We’re building tools to help LLMs browse websites like humans: Clicking, scrolling, parsing layouts not because it’s efficient, but because that’s how the infrastructure is built. It’s like programming a robot to move a mouse and click a button, when it could just issue the command directly. A backwards, theatrical way of preserving the illusion that humans are still central.

That won’t last. As LLMs improve at structured ingestion, and as businesses begin exposing content through APIs, structured data, and machine-readable endpoints, the fiction collapses. Websites stop being destinations. They become data sources.

Where we once optimised for users and search engines, we’ll now optimise for machines that never visit, but expect structured content they can digest, repackage, and serve on demand.

This shift also breaks the business model that’s funded the web. If no one’s clicking through, who’s seeing the ads? Who’s landing on the blog post, the guide, the product page? Already, many publishers are reporting huge traffic drops; not because content is worse, but because LLMs answer before the user ever gets to the link.

The ad-supported web may no longer be financially viable for much of its long-tail content. If websites are just raw material for language models, the money shifts away from content creation and towards those who control the models and the data pipelines.

Control becomes the next battleground.

Publishers and platforms will push back on open scraping. Data deals, paywalls, and proprietary APIs will emerge. Open content becomes closed input. The web, once a decentralised and messy ecosystem, starts to become something more like infrastructure: privately maintained, selectively exposed.

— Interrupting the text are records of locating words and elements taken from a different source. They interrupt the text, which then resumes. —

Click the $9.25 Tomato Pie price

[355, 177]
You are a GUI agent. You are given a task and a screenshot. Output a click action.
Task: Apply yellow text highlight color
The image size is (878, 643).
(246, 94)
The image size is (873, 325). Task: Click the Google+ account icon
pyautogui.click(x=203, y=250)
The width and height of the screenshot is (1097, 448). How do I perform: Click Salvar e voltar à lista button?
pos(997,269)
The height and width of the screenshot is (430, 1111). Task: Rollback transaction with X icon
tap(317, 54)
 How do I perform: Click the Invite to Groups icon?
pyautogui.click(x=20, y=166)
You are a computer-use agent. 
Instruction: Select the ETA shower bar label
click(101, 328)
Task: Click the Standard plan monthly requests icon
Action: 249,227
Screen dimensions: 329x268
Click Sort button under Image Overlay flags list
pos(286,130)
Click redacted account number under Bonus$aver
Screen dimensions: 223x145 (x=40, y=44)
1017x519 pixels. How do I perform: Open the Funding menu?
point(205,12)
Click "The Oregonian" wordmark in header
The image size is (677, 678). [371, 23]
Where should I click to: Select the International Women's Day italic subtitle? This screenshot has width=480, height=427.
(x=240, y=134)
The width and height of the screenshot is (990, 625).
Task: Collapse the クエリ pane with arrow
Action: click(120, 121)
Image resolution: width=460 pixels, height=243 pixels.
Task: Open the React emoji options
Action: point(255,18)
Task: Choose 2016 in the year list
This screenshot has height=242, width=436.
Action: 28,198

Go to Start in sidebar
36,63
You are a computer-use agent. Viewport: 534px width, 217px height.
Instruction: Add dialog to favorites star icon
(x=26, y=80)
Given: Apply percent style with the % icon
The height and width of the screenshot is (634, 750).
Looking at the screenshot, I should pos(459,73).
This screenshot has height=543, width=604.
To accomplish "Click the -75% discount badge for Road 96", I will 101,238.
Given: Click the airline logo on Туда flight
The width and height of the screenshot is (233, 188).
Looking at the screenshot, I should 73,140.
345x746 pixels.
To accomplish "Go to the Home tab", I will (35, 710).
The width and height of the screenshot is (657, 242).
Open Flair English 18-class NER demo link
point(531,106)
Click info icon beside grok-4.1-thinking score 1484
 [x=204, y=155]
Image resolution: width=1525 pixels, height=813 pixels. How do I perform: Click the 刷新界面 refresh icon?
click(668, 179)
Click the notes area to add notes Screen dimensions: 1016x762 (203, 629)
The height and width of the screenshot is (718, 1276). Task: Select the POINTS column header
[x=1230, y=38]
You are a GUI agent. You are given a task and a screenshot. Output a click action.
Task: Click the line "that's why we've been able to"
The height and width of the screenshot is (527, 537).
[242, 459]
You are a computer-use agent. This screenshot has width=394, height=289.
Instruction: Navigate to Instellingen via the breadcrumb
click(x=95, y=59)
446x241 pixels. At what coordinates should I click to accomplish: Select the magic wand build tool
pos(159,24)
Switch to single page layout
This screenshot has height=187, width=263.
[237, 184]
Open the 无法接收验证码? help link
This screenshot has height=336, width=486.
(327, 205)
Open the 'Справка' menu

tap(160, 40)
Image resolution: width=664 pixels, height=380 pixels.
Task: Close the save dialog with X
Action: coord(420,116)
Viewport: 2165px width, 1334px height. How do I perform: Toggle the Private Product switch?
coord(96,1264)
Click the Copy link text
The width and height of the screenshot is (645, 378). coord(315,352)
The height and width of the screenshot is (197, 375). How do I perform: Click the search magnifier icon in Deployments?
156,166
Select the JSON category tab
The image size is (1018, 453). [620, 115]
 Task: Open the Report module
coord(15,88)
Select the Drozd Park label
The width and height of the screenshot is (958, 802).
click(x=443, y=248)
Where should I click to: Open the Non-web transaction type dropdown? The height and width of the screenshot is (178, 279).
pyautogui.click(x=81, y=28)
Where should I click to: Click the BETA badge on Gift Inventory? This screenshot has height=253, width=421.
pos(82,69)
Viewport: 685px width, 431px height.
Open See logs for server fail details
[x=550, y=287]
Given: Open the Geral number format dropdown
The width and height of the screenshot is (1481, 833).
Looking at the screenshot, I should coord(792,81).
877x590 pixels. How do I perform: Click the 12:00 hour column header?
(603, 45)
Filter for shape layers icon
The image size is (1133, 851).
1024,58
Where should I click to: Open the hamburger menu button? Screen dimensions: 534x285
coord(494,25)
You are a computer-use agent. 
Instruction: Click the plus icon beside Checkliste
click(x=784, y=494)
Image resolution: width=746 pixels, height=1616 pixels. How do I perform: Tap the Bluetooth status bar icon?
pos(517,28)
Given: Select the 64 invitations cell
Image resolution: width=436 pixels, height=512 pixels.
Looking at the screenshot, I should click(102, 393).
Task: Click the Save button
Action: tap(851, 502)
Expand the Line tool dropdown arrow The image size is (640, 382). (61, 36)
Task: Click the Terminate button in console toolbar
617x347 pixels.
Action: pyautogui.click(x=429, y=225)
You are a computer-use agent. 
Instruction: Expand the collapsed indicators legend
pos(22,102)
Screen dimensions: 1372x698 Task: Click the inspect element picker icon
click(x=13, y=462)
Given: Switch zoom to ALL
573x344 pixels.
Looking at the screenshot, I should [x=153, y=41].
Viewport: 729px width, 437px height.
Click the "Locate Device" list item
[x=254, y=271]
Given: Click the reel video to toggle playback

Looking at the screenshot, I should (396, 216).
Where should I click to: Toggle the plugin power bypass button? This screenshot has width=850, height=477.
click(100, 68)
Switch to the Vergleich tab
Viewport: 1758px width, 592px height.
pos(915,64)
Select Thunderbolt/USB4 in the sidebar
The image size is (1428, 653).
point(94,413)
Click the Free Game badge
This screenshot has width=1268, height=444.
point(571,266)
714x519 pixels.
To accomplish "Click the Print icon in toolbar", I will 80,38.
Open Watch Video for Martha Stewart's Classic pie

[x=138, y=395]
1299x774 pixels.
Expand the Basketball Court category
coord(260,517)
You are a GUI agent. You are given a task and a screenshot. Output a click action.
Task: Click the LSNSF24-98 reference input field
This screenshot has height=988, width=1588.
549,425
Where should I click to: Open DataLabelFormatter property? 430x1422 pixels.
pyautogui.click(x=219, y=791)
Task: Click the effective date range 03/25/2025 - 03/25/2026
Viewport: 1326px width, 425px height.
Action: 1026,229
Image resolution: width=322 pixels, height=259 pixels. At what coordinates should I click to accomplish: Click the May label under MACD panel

Meanwhile, businesses already sense the shift. Many consumer brands now launch only on TikTok or Instagram, with a “proper website” seen as an afterthought – useful for margin on repeat purchases, not for discovery or engagement.

Marketing? That changes too.

Most websites still assume a funnel: homepage → category → product → conversion. That model doesn’t hold if the user never visits. In a world where the journey starts and ends in an AI interface, there is no funnel. Just a prompt that you don’t control.

This isn’t doom and gloom…  it’s adaptation.

Marketing has always been about going where the audience is. Before the web, we still marketed. We’ll keep doing it after. For agencies, this shift might actually open up new opportunities – especially for those who move fast.

Brand and design might feel most under threat, but don’t forget we’re viewing this through the narrow lens of today’s text-heavy interfaces. Multi-modal AI is already here, and as it becomes native to more platforms, brand experience will resurface in new ways.

Yes, it’s a big shift. And yes, it’s more unsettling for those who earned their stripes during Google’s long, stable dominance than for those with longer memories. But that’s how it goes. BBS, Usenet, public FTP servers they had their time too (and yes… some of us old farts used them all as marketing tools!).

If the web does dwindle, it won’t be the end of digital marketing. It’ll just be another chapter. And for those willing to adapt, a chapter full of new opportunity.